Nephropathy is one of the most common microvascular complications of diabetes. Hydrogen sulfide(H₂S)has been implicated in controlling the renal glomerular (vascular) and tubular functions. This study investigates the metabolism of H₂S and its effect on the progression of diabetic nephropathy. Diabetes was induced in WKY rats by streptozotocin in two groups. One diabetic group received NaHS, a H₂S donor. While a vehicle treated group served as a control. Blood pressure was measured in conscious rats and at the end of the treatment period in anesthetized rats. In addition, pulse wave velocity (PWV) was also observed. Plasma and urine H₂S levels and creatinine concentration and electrolytes were measured weekly throughout the 34-day period.

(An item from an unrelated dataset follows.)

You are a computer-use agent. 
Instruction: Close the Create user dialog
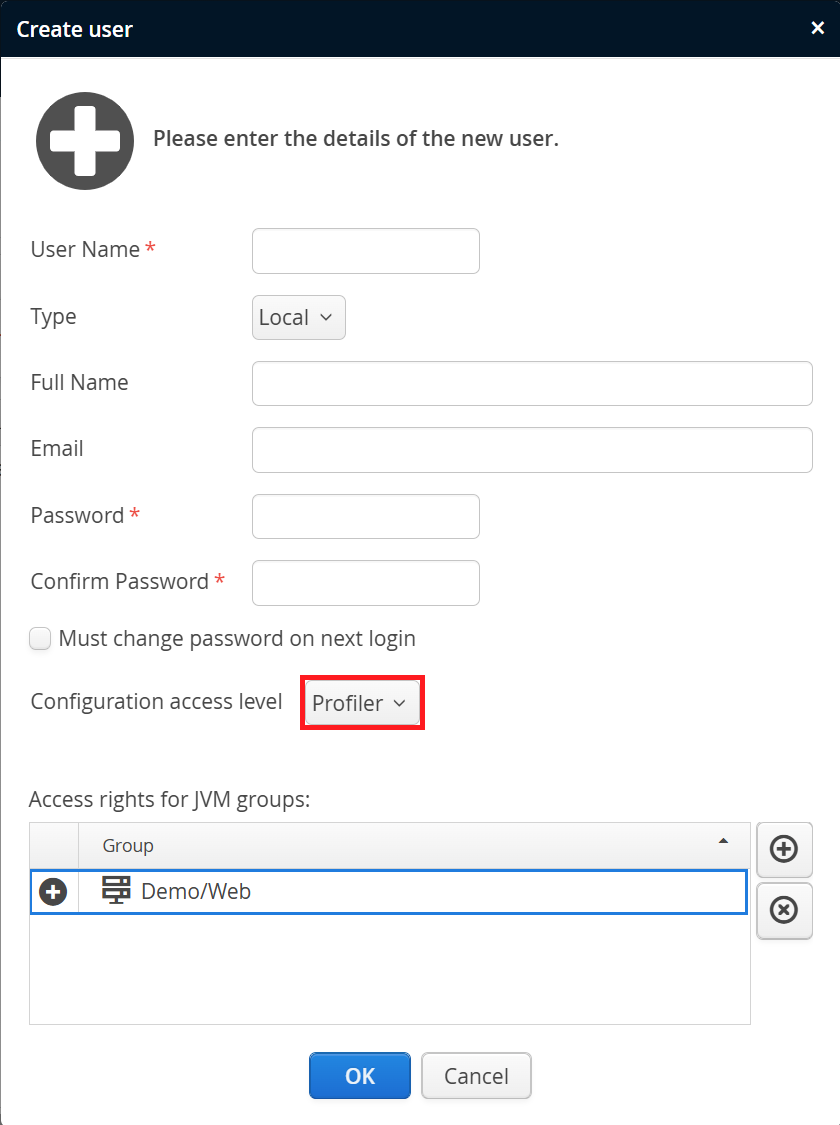coord(817,28)
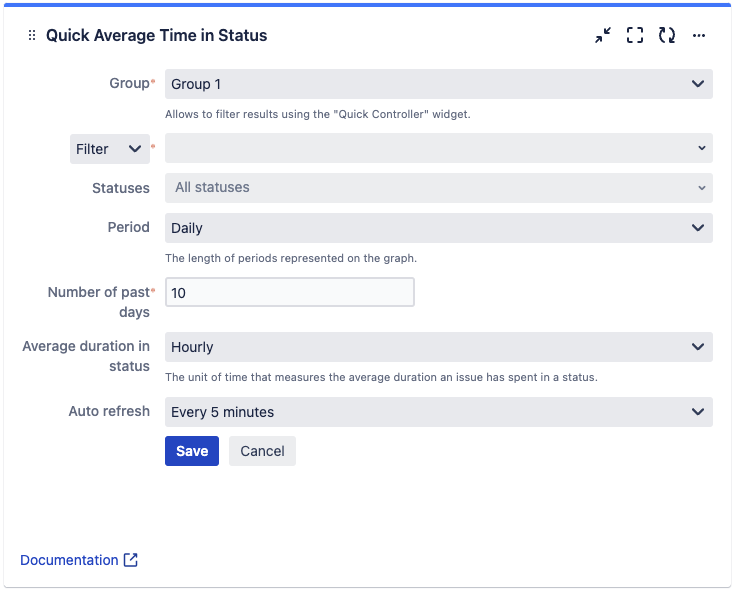Open the more actions ellipsis menu

(699, 36)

Diabetic rats had lower (p<0.05) plasma and urine levels of H₂S and lower urinary sodium to potassium ratio. Moreover, diabetic group had higher plasma sodium, higher absolute urinary sodium excretion, higher plasma creatinine and higher PWV (all p<0.05) but with similar mean arterial pressure compared to control (p>0.05). Treatment with the H₂S donor restored H₂S, plasma creatinine, plasma sodium and urinary sodium to potassium ratio significantly in diabetic-NaHS treated group and also reduced the PWV (all p<0.05). Moreover, the treated diabetic group had higher (p<0.05) creatinine clearance compared to diabetic group. The results suggested that exogenously administered H₂S improves the renal excretory functions and vascular endothelium impairment in experimental diabetes in rats.